Which Devices Can Run Qmd Query Expansion 1.7B GGUF?

Q4_K_M · 1.1 GB

33 devices with unified memory can run Qmd Query Expansion 1.7B GGUF, including NVIDIA DGX H100, NVIDIA DGX A100 640GB.

Related Models

Frequently Asked Questions

How much VRAM does Qmd Query Expansion 1.7B GGUF need?

Qmd Query Expansion 1.7B GGUF requires 1.1 GB of VRAM at Q4_K_M, or 1.9 GB at Q8_0.

VRAM = Weights + KV Cache + Overhead

Weights = 1.7B × 4.8 bits ÷ 8 = 1 GB

KV Cache + Overhead 0.1 GB (at 2K context + ~0.3 GB framework)

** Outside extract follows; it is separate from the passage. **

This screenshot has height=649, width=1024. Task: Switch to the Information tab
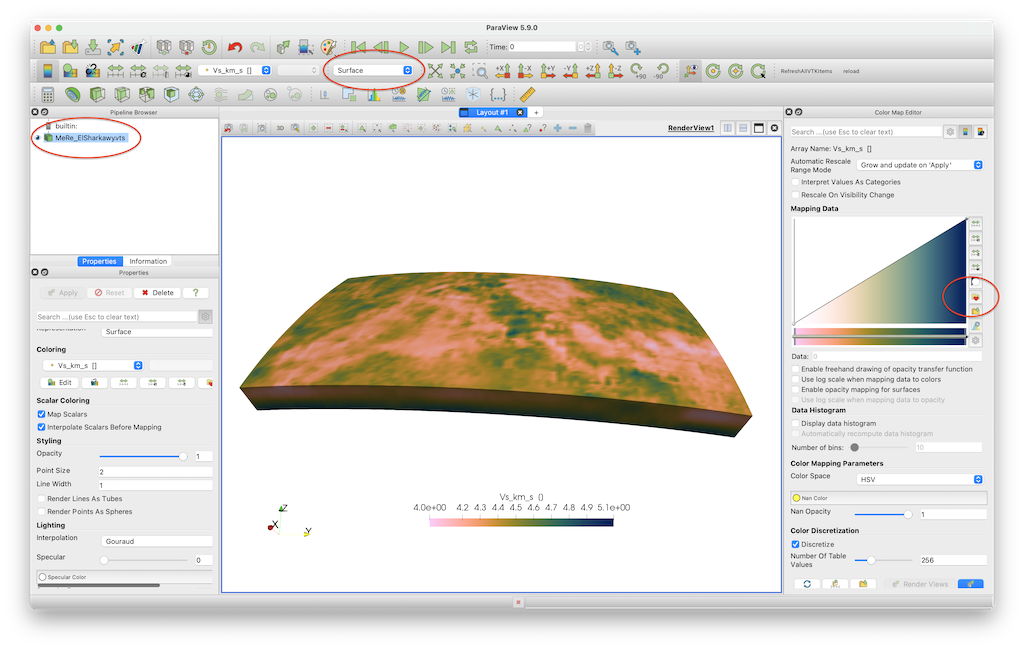tap(148, 261)
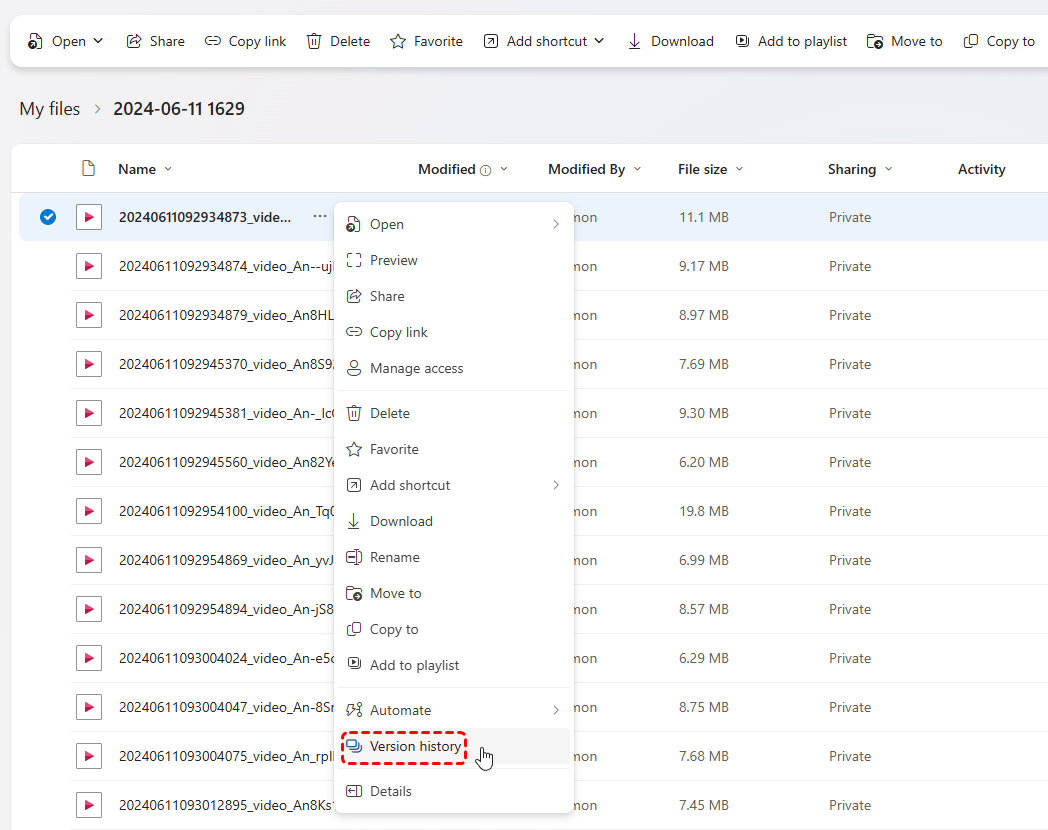The height and width of the screenshot is (830, 1048).
Task: Open Details from the context menu
Action: (x=390, y=791)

VRAM usage by quantization

1.1 GB

Learn more about VRAM estimation →

What's the best quantization for Qmd Query Expansion 1.7B GGUF?

For Qmd Query Expansion 1.7B GGUF, Q4_K_M (1.1 GB) offers the best balance of quality and VRAM usage. Q5_K_M (1.3 GB) provides better quality if you have the VRAM.

VRAM requirement by quantization

Q4_K_M
1.1 GB
Q5_K_M
1.3 GB
Q8_0
1.9 GB

★ Recommended — best balance of quality and VRAM usage.

Learn more about quantization →

Can I run Qmd Query Expansion 1.7B GGUF on a Mac?

Qmd Query Expansion 1.7B GGUF requires at least 1.1 GB at Q4_K_M, which exceeds the unified memory of most consumer Macs. You would need a Mac Studio or Mac Pro with a high-memory configuration.

Can I run Qmd Query Expansion 1.7B GGUF locally?

Yes — Qmd Query Expansion 1.7B GGUF can run locally on consumer hardware. At Q4_K_M quantization it needs 1.1 GB of VRAM. Popular tools include Ollama, LM Studio, and llama.cpp.

How fast is Qmd Query Expansion 1.7B GGUF?

At Q4_K_M, Qmd Query Expansion 1.7B GGUF can reach ~2603 tok/s on AMD Instinct MI300X. On NVIDIA GeForce RTX 4090: ~585 tok/s. Speed depends mainly on GPU memory bandwidth. Real-world results typically within ±20%.

tok/s = (bandwidth GB/s ÷ model GB) × efficiency

Example: AMD Instinct MI300X5300 ÷ 1.1 × 0.55 = ~2603 tok/s

Estimated speed at Q4_K_M (1.1 GB)

~2603 tok/s
~585 tok/s
~1945 tok/s
~1609 tok/s

Real-world results typically within ±20%. Speed depends on batch size, quantization kernel, and software stack.

Learn more about tok/s estimation →

What's the download size of Qmd Query Expansion 1.7B GGUF?

At Q4_K_M, the download is about 1.02 GB. The full-precision Q8_0 version is 1.70 GB.